Autotyp und Zulassungsort sind mitentscheidend für Höhe der Versicherungssumme

Die Kraftfahrzeugtypklassen wirken sich auf die Höhe der Versicherungssumme aus, die wir für unser Auto, Motorrad oder andere Fahrzeuge mit Versicherungsschutz-Pflicht zahlen müssen.


D.h. von den Versicherungsunternehmen wird hier berücksichtigt, welches Fahrzeug versichert ist, welche Motorleistung und welche anderen Fahr-Leistungen zum Auto gehören. Im Zuge der Errechnung der Versicherungssumme spielt aber beispielsweise auch der Ort, in dem das Auto zugelassen wird, das entsprechende Unfallrisiko, die Popularität des Autos bei Fahranfängern sowie das Alter und der Zustand des Fahrzeuges eine entsprechende Rolle.

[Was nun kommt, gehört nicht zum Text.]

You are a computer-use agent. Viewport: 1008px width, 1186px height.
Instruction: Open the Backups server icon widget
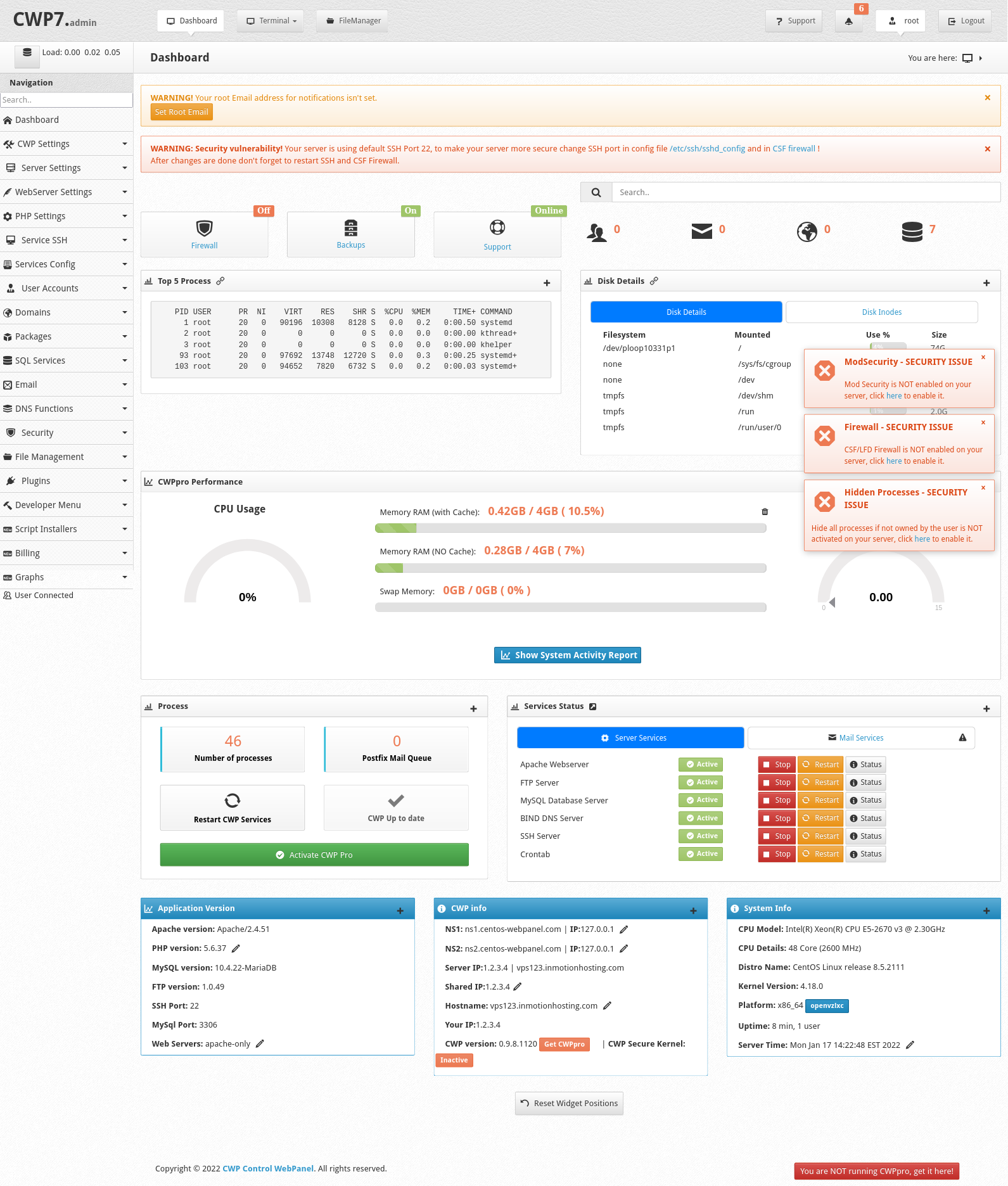coord(351,227)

Wer sein Auto versichern möchte, der kann in der Regel wählen:

  • KFZ-Versicherung
  • Teilkasko-Versicherung
  • Vollkasko-Versicherung

Die Entscheidung hierüber wird in der Regel geprägt vom Wert des Fahrzeuges. Denn daran angekoppelt ist, wie hoch mögliche Erstattungen im Versicherungsfall überhaupt ausfallen. D.h. wer ein Neufahrzeug versichert, der wählt in der Regel meist Voll- oder Teilkasko-Schutz aus. Bei Fahrzeugen, die bereits ein gewisses Alter haben und neu angemeldet werden, entscheiden sich die Versicherungsnehmer häufig auch nur für eine einfache KFZ-Haftpflicht.

Im Zuge der Errechnung der Versicherungssummen ist ein Punkt inzwischen ziemlich wichtig geworden: Wer fährt überhaupt mit dem Auto? – Warum dieser Punkt so wichtig geworden ist, liegt auf der  Hand. Hier geht es den Versicherungen darum, mögliche Risiko-Faktoren abzuwägen: Fahrneulinge oder sehr alte Fahrzeuglenker könnten bei Fahrten aufgrund ihrer Unerfahrenheit auf der einen Seite oder ihrer altersbedingten Anspannung auf der anderen Seite ein erhöhtes Unfall-Risiko bergen. Ebenfalls abgefragt wird, wo das Fahrzeug abgestellt bzw. geparkt wird. Menschen, die eine Garage für ihr Auto haben, können dies durch eine Minimierung der Versicherungssumme bei den meisten Anbietern spüren.